It’s not really surviving, what they do. It’s being in the right place at the right time. 

What would've happened? 

They haven’t been able to sleep in a year. Derek crawls into her bed like he’s five years old again, scared of the dark again. Except now he’s scared of bright things, fire and neon signs and girls’ eyes. The dark is a stupid thing to be afraid of, their parents always said. We thrive in the dark. The dark is best for us.

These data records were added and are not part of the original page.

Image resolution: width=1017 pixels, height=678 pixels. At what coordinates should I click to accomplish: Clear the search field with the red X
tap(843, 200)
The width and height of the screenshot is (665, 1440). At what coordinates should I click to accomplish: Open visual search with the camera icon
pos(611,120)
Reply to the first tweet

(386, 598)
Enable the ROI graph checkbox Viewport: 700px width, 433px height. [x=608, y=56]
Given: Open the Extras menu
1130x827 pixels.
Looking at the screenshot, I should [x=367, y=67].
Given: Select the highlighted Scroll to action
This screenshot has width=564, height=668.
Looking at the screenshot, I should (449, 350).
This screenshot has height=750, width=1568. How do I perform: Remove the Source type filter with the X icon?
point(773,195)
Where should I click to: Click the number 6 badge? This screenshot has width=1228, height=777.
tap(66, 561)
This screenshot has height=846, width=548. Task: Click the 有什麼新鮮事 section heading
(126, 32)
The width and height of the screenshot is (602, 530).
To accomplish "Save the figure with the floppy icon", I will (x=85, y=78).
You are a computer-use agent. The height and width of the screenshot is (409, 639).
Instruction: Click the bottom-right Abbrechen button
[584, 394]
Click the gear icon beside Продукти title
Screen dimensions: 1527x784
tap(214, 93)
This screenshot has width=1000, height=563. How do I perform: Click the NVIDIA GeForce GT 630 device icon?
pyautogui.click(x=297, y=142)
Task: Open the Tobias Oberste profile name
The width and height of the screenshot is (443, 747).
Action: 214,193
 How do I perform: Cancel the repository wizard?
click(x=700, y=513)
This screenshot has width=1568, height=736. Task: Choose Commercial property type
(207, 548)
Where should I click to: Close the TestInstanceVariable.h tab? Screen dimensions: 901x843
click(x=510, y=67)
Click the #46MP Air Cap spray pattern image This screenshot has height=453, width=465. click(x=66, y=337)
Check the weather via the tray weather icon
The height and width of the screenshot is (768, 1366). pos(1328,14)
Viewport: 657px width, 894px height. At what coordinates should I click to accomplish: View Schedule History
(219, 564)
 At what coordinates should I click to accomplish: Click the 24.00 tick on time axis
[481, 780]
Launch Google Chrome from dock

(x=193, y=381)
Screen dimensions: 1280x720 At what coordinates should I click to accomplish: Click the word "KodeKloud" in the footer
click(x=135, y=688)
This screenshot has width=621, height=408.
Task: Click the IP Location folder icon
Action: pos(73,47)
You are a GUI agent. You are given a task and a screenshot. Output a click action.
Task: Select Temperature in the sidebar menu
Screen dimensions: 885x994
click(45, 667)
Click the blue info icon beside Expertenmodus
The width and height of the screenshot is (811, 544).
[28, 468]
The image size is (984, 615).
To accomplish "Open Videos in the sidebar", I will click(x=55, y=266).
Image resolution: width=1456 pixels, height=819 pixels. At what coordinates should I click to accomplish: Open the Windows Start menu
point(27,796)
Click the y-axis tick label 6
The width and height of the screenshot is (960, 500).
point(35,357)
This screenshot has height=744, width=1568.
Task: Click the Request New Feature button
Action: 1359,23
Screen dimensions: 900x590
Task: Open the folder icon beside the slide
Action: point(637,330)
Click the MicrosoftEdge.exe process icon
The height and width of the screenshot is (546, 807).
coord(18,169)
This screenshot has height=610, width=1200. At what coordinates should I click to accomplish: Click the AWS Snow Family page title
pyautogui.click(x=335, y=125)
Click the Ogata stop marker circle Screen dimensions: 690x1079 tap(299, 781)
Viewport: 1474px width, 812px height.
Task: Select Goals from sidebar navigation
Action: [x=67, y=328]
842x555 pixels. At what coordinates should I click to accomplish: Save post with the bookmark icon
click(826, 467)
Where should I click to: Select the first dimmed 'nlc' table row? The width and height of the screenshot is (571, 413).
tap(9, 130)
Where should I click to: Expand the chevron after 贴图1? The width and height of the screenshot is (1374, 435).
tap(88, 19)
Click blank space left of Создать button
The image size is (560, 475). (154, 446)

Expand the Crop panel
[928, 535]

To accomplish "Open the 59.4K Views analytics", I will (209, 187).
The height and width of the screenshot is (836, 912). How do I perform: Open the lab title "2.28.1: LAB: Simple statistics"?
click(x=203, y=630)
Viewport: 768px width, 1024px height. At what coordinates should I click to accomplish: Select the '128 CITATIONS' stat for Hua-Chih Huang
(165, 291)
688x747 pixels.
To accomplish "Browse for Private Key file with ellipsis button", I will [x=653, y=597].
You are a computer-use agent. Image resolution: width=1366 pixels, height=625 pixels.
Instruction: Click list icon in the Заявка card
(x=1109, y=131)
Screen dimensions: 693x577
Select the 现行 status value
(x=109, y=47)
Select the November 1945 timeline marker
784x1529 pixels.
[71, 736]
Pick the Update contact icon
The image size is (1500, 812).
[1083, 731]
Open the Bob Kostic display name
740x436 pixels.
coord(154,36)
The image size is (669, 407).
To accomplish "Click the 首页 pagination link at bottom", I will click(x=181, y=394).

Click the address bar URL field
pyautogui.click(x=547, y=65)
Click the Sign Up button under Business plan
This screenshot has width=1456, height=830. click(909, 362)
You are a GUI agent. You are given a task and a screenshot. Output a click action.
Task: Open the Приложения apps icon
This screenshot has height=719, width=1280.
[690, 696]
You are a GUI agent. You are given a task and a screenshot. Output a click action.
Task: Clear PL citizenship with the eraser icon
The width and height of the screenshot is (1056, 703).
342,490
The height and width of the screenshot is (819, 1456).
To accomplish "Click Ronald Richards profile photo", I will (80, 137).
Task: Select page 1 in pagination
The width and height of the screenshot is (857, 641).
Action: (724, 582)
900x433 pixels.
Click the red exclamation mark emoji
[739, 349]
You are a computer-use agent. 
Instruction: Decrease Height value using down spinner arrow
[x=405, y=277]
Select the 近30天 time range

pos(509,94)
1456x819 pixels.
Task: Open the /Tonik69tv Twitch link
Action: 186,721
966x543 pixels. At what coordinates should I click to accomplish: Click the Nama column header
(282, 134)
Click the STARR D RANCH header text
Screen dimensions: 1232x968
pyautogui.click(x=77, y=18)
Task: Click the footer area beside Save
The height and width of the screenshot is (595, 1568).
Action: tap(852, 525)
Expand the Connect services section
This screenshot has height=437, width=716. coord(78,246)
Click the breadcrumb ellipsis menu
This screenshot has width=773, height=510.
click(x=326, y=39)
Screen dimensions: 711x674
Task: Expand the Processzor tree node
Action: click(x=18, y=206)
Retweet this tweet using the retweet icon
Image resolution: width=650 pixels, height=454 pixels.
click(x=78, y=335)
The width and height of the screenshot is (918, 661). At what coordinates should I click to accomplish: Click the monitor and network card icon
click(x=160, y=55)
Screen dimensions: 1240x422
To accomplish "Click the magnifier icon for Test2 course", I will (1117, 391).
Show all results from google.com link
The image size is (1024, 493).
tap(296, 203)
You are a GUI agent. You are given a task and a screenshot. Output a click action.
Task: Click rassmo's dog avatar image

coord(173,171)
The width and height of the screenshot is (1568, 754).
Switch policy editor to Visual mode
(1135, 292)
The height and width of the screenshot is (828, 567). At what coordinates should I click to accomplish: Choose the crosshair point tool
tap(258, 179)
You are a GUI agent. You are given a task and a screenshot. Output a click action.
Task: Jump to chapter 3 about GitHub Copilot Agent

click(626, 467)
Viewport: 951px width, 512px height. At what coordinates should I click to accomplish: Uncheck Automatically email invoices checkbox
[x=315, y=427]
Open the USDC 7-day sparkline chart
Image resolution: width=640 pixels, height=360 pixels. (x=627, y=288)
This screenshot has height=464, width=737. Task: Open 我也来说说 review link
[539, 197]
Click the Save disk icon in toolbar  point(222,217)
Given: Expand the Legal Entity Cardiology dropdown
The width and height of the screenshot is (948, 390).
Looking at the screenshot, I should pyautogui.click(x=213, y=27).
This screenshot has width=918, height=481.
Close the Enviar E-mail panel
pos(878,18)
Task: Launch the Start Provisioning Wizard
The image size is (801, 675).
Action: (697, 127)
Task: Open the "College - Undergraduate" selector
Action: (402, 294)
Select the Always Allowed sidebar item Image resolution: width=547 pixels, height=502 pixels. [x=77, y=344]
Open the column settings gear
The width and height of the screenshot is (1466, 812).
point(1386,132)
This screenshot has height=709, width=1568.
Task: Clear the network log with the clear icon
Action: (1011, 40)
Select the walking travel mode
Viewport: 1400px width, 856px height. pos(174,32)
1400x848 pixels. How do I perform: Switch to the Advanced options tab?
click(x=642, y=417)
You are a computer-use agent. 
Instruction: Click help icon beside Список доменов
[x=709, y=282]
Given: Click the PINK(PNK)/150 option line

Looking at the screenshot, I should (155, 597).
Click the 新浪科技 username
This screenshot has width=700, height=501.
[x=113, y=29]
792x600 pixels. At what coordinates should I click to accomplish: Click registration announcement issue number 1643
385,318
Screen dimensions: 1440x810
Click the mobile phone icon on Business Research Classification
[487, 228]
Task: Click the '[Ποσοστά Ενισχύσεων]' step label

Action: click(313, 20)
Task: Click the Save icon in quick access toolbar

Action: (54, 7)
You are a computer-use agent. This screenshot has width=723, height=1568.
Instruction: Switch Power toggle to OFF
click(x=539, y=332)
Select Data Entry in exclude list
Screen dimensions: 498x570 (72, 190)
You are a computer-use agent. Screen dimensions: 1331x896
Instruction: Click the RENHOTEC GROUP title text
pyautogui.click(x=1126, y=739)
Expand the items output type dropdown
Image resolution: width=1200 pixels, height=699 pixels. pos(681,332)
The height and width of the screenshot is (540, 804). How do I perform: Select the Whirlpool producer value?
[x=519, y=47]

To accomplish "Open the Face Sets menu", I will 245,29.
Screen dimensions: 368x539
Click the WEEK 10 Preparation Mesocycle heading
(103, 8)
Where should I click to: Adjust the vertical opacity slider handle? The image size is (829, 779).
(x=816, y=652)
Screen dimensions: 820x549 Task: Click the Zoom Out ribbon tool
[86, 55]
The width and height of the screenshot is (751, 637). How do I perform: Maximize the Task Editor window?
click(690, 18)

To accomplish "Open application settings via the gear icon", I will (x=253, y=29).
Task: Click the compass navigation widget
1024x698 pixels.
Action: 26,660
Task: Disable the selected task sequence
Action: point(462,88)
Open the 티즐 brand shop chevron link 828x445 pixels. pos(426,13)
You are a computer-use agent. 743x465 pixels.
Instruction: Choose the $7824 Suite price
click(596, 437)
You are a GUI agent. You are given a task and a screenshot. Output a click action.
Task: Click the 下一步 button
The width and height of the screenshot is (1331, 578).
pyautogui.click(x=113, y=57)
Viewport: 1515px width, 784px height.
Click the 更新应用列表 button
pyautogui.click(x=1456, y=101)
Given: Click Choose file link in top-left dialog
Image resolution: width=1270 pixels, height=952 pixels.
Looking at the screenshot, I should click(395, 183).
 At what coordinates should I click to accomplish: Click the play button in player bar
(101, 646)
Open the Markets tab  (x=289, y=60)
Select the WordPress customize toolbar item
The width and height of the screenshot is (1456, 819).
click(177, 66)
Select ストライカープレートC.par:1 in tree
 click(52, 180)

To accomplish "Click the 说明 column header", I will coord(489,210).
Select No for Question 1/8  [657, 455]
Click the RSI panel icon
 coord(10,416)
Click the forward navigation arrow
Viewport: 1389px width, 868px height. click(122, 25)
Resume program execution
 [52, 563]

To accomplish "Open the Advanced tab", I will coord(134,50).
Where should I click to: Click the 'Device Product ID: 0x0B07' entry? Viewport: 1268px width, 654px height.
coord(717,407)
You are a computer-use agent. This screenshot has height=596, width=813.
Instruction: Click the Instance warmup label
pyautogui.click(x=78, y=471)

Derek's starting to understand what they meant.

*

Imagine an interrogation.

What were you doing in your sister’s bed that night? 

*

They wake up and Derek’s still in Laura’s bed. They wake up and it was a year ago that they watched their family burn and Laura sits up with her hair in tangles and looks out the window. There’s no curtain, no blinds, just a discolored stripe on the wallpaper above the glass, like the rod was ripped off the wall. It’s preternaturally bright, and it’s only seven or eight in the morning. Derek couldn’t sleep anyway.

Laura looks out the window. All they can see is a strip mall and a six-lane highway, Derek knows. He wishes there was a curtain, even an awful molding one. He might die from spores in the air, but at least it wouldn’t be bright. 

He probably wouldn’t die from the spores. Werewolf healing, right? He feels his jaw with two fingers, and it’s probably not even noticeable. He’s sort of sad about that—he wouldn’t mind it, if it stayed. 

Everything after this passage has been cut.